_EXTRACTED ENTRIES_

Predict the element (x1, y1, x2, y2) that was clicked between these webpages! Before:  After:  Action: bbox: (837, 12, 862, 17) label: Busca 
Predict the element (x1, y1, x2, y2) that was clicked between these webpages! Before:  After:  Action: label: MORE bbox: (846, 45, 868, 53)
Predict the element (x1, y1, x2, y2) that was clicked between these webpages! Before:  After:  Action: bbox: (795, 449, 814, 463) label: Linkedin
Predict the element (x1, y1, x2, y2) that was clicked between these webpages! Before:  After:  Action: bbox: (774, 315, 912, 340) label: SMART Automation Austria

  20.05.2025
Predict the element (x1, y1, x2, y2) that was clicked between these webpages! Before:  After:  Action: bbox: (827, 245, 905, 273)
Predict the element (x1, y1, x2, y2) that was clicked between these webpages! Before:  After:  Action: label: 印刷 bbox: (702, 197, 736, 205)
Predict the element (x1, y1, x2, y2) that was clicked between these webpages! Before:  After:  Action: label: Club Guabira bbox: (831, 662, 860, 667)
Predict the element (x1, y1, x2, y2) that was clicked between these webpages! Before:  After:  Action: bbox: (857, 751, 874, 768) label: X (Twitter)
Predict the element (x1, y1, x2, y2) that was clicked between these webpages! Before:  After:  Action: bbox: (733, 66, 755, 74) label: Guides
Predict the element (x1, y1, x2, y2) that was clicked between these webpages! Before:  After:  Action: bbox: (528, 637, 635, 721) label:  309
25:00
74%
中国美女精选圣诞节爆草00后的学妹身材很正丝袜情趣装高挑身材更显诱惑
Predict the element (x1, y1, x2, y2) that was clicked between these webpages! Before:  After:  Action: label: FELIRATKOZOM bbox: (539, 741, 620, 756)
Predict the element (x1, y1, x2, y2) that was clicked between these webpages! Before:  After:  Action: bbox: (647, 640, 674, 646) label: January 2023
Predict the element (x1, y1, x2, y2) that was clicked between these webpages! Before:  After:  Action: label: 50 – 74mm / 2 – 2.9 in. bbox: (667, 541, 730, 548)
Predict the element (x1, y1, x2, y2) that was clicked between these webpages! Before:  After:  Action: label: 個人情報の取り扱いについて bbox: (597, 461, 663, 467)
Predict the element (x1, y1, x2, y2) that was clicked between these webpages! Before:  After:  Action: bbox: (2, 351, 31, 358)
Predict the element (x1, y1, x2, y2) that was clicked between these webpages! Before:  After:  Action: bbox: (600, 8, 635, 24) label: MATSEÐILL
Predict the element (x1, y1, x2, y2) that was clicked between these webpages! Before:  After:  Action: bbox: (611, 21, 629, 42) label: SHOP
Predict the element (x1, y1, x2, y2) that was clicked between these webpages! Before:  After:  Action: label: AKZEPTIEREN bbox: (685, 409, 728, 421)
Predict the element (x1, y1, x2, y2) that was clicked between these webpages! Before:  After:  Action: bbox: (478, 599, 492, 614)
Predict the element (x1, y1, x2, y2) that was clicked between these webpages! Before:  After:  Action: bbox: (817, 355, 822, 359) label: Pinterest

_TASK STATEMENT_
Update the lines above by changing each "webpages" to "web pages", leaving everything else unchanged.

_EXERCISE ANSWER_
Predict the element (x1, y1, x2, y2) that was clicked between these web pages! Before:  After:  Action: bbox: (837, 12, 862, 17) label: Busca 
Predict the element (x1, y1, x2, y2) that was clicked between these web pages! Before:  After:  Action: label: MORE bbox: (846, 45, 868, 53)
Predict the element (x1, y1, x2, y2) that was clicked between these web pages! Before:  After:  Action: bbox: (795, 449, 814, 463) label: Linkedin
Predict the element (x1, y1, x2, y2) that was clicked between these web pages! Before:  After:  Action: bbox: (774, 315, 912, 340) label: SMART Automation Austria

  20.05.2025
Predict the element (x1, y1, x2, y2) that was clicked between these web pages! Before:  After:  Action: bbox: (827, 245, 905, 273)
Predict the element (x1, y1, x2, y2) that was clicked between these web pages! Before:  After:  Action: label: 印刷 bbox: (702, 197, 736, 205)
Predict the element (x1, y1, x2, y2) that was clicked between these web pages! Before:  After:  Action: label: Club Guabira bbox: (831, 662, 860, 667)
Predict the element (x1, y1, x2, y2) that was clicked between these web pages! Before:  After:  Action: bbox: (857, 751, 874, 768) label: X (Twitter)
Predict the element (x1, y1, x2, y2) that was clicked between these web pages! Before:  After:  Action: bbox: (733, 66, 755, 74) label: Guides
Predict the element (x1, y1, x2, y2) that was clicked between these web pages! Before:  After:  Action: bbox: (528, 637, 635, 721) label:  309
25:00
74%
中国美女精选圣诞节爆草00后的学妹身材很正丝袜情趣装高挑身材更显诱惑
Predict the element (x1, y1, x2, y2) that was clicked between these web pages! Before:  After:  Action: label: FELIRATKOZOM bbox: (539, 741, 620, 756)
Predict the element (x1, y1, x2, y2) that was clicked between these web pages! Before:  After:  Action: bbox: (647, 640, 674, 646) label: January 2023
Predict the element (x1, y1, x2, y2) that was clicked between these web pages! Before:  After:  Action: label: 50 – 74mm / 2 – 2.9 in. bbox: (667, 541, 730, 548)
Predict the element (x1, y1, x2, y2) that was clicked between these web pages! Before:  After:  Action: label: 個人情報の取り扱いについて bbox: (597, 461, 663, 467)
Predict the element (x1, y1, x2, y2) that was clicked between these web pages! Before:  After:  Action: bbox: (2, 351, 31, 358)
Predict the element (x1, y1, x2, y2) that was clicked between these web pages! Before:  After:  Action: bbox: (600, 8, 635, 24) label: MATSEÐILL
Predict the element (x1, y1, x2, y2) that was clicked between these web pages! Before:  After:  Action: bbox: (611, 21, 629, 42) label: SHOP
Predict the element (x1, y1, x2, y2) that was clicked between these web pages! Before:  After:  Action: label: AKZEPTIEREN bbox: (685, 409, 728, 421)
Predict the element (x1, y1, x2, y2) that was clicked between these web pages! Before:  After:  Action: bbox: (478, 599, 492, 614)
Predict the element (x1, y1, x2, y2) that was clicked between these web pages! Before:  After:  Action: bbox: (817, 355, 822, 359) label: Pinterest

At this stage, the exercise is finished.